Please find each line in the items below that contains the string "tick" and copy those lines. Case counts.

— start Data —

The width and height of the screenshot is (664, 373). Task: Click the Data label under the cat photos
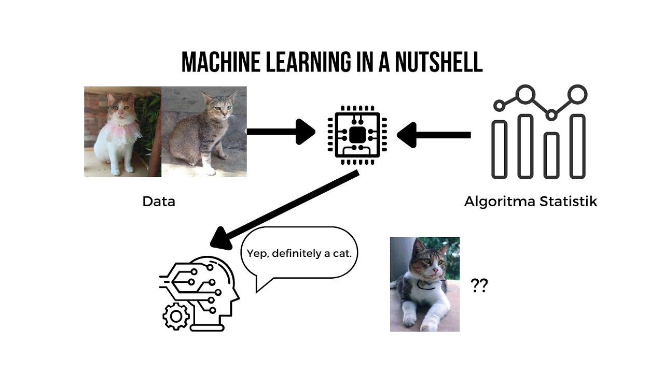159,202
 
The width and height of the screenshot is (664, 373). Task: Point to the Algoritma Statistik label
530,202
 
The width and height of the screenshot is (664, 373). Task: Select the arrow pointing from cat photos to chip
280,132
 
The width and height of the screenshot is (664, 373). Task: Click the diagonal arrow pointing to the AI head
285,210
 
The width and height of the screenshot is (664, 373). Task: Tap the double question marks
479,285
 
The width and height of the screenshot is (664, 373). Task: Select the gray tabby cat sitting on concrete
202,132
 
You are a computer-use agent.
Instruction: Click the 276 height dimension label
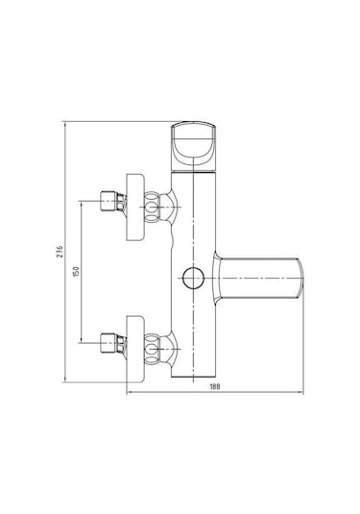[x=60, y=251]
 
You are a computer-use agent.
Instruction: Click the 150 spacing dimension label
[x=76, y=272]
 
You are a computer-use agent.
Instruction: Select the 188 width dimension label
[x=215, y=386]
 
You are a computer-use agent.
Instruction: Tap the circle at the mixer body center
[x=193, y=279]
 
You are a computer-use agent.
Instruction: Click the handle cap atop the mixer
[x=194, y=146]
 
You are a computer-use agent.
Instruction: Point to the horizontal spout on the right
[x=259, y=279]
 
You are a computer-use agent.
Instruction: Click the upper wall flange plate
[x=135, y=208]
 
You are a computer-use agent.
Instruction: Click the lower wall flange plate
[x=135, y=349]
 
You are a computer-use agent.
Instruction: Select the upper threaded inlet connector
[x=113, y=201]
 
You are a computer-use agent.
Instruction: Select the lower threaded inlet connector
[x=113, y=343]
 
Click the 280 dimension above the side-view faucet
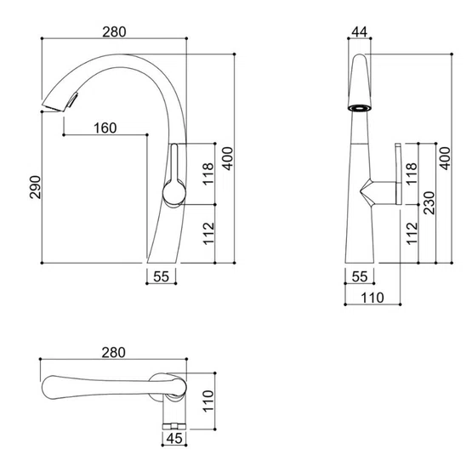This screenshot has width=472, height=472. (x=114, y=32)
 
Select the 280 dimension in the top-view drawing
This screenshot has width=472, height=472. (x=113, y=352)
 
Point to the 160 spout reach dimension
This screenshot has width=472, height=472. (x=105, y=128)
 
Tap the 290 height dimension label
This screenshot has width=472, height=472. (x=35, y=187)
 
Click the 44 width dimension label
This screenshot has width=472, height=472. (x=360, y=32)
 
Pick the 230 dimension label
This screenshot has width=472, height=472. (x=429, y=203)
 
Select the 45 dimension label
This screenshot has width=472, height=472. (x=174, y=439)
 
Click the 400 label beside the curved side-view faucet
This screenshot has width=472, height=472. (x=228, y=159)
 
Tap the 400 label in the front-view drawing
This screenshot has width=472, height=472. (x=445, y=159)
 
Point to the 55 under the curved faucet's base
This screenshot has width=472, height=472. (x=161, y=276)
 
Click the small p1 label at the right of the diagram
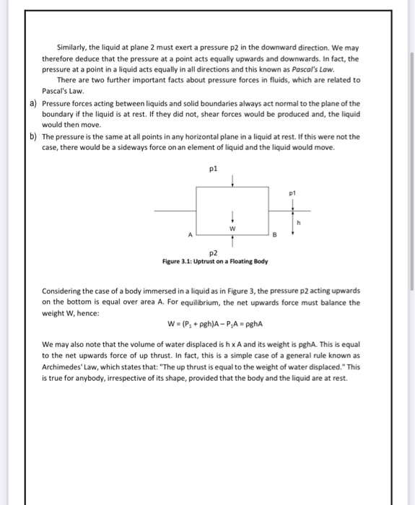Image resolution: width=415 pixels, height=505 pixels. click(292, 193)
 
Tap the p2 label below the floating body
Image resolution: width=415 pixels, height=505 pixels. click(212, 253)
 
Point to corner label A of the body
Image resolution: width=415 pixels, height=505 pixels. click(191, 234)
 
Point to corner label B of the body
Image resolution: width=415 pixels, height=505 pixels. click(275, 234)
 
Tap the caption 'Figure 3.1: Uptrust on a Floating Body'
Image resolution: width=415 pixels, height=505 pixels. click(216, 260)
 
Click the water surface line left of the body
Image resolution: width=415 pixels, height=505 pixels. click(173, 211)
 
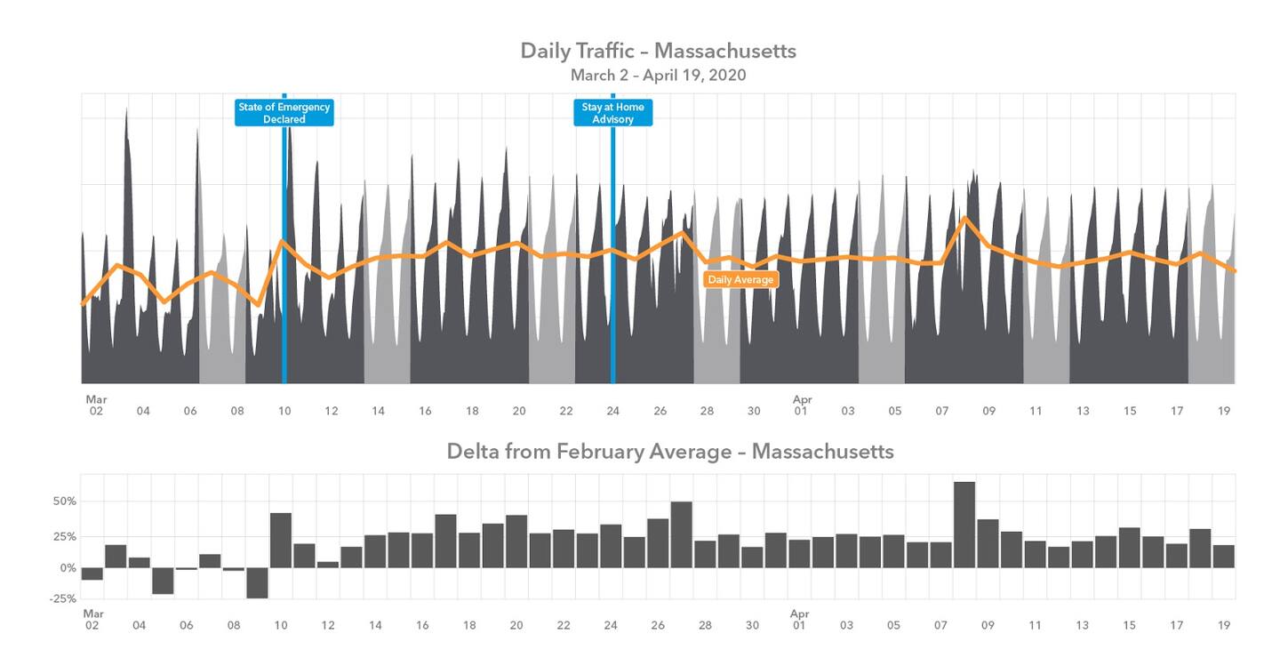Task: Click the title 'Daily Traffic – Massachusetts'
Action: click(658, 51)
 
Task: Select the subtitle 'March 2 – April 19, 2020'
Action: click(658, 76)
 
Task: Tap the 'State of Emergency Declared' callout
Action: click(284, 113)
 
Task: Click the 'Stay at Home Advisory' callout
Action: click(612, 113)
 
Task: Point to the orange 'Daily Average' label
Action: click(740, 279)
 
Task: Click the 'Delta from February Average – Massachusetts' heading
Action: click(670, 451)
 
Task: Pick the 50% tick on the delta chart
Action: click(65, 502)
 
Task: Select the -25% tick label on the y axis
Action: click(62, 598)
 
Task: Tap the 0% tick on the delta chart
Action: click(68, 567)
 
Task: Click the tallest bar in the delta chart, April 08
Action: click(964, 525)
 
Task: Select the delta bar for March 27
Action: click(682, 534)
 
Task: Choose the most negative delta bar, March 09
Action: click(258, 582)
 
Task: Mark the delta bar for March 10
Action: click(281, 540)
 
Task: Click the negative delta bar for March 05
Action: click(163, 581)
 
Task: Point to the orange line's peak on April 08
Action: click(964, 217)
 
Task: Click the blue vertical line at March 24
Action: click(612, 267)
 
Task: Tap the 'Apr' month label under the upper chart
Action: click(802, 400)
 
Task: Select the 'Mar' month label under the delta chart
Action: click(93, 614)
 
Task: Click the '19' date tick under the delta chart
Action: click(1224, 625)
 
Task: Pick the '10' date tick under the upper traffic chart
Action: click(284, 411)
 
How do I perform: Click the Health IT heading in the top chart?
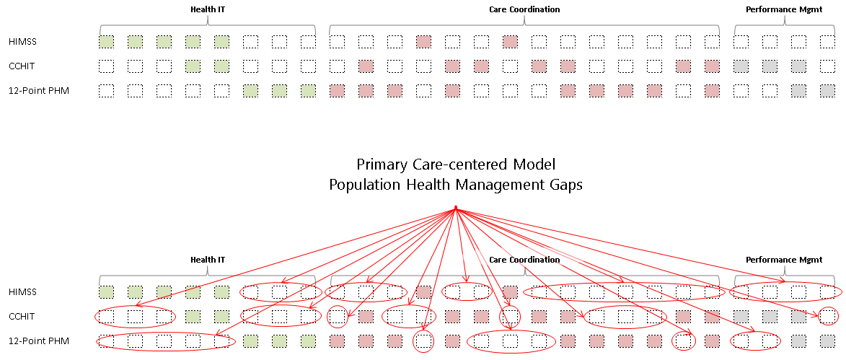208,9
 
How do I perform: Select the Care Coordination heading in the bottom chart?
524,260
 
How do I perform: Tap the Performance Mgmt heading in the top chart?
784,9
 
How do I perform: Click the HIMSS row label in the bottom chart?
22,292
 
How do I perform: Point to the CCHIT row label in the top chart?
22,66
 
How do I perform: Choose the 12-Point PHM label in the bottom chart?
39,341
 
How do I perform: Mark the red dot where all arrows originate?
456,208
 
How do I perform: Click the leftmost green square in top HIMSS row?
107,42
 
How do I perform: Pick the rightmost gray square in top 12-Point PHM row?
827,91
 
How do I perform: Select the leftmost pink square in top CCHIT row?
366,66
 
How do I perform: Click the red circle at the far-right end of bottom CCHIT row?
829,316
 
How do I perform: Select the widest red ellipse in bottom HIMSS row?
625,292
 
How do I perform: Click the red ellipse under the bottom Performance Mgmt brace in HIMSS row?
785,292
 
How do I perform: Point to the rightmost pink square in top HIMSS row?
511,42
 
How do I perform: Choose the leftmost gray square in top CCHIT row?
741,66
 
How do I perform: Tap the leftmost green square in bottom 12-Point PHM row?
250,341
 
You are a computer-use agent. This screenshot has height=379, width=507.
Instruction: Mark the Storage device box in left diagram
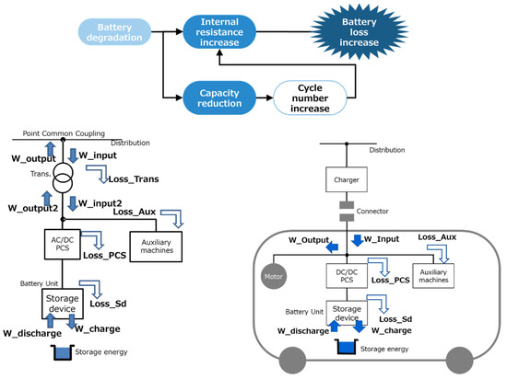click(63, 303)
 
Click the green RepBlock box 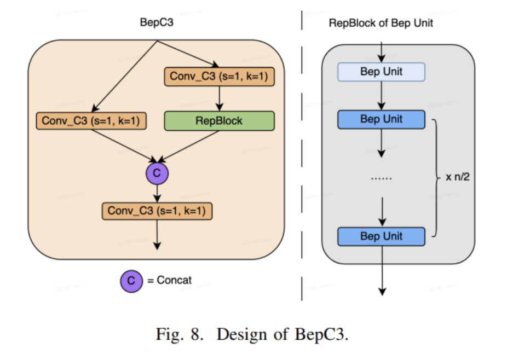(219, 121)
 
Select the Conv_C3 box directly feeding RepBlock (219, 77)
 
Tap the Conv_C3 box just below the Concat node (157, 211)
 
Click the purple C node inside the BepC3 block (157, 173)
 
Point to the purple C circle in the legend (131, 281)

— end Data —
— start Data —

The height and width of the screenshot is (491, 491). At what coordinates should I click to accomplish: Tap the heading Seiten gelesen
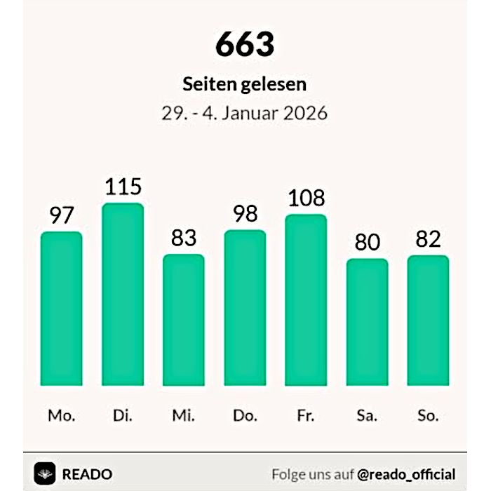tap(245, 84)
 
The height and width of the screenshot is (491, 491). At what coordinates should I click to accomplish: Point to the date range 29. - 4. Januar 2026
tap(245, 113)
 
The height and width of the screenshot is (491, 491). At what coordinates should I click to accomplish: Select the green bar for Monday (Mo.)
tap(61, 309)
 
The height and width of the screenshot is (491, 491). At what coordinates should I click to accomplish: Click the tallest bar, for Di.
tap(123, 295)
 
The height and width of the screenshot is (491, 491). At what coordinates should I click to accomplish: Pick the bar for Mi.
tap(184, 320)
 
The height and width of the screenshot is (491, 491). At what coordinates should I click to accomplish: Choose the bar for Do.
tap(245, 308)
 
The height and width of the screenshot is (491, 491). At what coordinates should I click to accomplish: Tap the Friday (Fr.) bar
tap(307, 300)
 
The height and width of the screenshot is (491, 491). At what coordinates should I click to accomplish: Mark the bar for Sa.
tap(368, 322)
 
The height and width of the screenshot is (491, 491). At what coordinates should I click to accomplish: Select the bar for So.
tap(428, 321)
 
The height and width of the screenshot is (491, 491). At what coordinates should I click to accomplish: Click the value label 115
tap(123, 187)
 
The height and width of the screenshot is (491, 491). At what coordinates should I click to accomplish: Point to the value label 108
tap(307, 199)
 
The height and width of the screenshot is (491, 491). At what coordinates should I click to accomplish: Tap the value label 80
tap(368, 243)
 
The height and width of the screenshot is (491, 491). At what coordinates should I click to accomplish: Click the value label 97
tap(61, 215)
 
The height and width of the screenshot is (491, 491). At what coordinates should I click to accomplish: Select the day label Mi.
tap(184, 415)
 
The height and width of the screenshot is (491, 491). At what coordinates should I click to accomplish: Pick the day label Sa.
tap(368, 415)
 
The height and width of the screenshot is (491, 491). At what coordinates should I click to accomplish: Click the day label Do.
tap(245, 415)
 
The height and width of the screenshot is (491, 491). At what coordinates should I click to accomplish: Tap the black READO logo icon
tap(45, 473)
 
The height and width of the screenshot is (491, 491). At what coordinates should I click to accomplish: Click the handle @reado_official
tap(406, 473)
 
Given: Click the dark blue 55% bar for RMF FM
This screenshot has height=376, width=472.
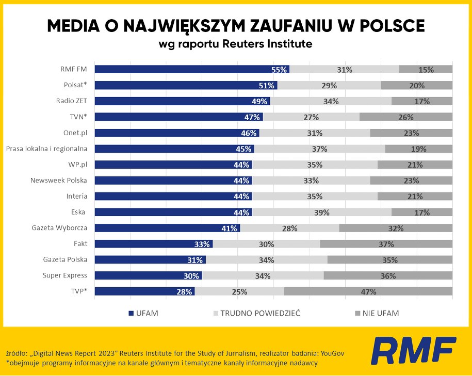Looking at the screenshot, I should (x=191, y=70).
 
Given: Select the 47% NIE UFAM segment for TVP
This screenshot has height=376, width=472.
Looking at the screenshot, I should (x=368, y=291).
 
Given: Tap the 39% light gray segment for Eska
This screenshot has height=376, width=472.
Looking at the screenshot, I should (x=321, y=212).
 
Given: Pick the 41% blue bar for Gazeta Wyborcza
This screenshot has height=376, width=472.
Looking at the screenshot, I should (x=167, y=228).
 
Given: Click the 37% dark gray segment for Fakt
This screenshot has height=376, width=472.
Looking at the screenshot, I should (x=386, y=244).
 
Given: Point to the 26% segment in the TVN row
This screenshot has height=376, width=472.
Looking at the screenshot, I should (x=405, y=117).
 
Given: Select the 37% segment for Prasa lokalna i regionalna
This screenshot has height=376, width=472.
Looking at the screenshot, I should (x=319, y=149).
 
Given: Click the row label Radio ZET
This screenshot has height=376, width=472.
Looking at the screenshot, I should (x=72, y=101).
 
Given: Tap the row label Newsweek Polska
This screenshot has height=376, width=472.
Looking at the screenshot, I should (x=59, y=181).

— end Data —
— start Data —

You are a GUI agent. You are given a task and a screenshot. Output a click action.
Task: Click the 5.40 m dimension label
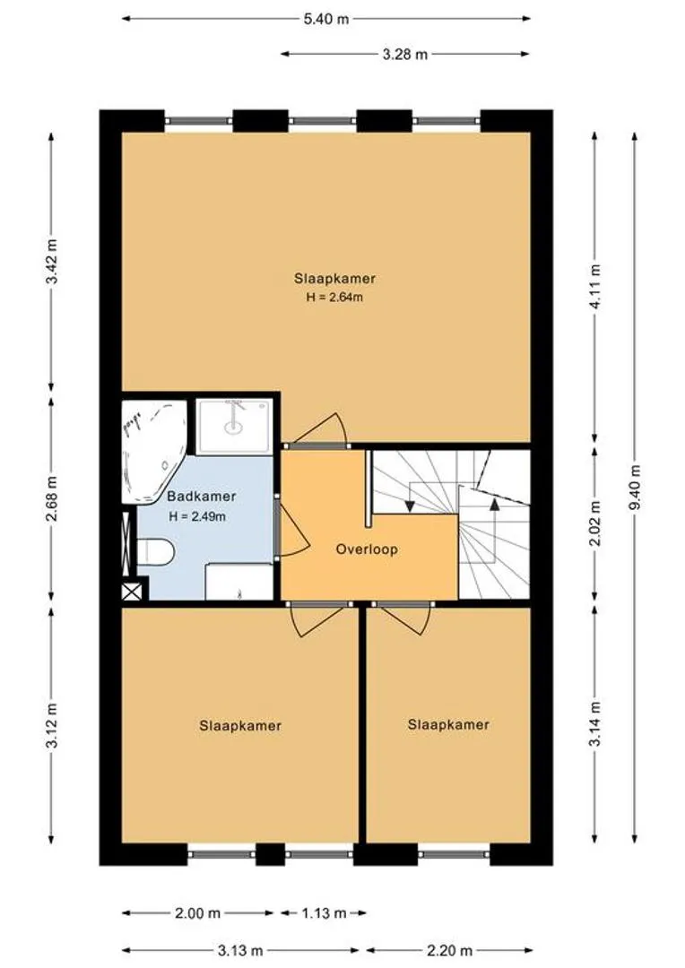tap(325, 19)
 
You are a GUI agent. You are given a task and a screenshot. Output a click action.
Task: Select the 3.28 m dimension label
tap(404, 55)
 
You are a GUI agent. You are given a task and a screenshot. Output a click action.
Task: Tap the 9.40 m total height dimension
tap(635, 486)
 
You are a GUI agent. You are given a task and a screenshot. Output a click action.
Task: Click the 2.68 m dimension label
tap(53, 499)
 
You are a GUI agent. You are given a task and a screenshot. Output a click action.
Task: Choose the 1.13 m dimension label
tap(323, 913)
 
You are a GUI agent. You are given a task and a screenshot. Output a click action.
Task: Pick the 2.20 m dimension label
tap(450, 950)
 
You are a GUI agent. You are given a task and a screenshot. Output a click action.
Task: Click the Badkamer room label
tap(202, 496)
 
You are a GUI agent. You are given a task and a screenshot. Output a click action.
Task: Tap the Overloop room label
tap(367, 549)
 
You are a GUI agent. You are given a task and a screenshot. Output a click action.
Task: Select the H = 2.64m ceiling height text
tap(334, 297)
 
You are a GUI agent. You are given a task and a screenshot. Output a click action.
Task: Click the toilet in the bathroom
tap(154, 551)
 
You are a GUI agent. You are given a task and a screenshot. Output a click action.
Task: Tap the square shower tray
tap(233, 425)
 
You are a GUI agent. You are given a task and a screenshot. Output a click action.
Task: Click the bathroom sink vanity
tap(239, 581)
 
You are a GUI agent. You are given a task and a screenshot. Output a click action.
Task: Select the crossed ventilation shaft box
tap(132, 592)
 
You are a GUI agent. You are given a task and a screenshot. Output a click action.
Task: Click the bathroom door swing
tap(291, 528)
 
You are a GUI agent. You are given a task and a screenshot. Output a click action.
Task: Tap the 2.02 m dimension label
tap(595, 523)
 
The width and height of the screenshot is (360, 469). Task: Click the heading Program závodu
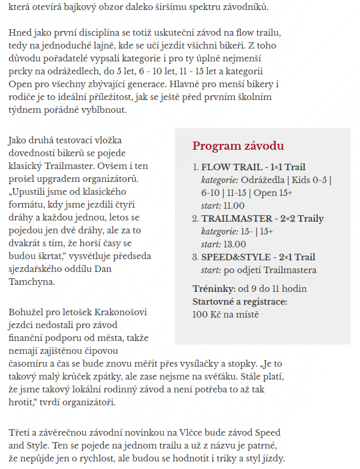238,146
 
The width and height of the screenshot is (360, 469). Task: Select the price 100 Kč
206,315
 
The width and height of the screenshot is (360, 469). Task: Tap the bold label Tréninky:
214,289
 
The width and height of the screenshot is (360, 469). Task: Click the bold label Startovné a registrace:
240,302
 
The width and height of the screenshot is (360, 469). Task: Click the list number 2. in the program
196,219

— end Data —

◆ The result ◆
Task: Pick the 50% tick on the delta chart
Task: Select the -25% tick label on the y axis
Task: Tap the 0% tick on the delta chart
Task: Click the '19' date tick under the delta chart
Task: Pick the '10' date tick under the upper traffic chart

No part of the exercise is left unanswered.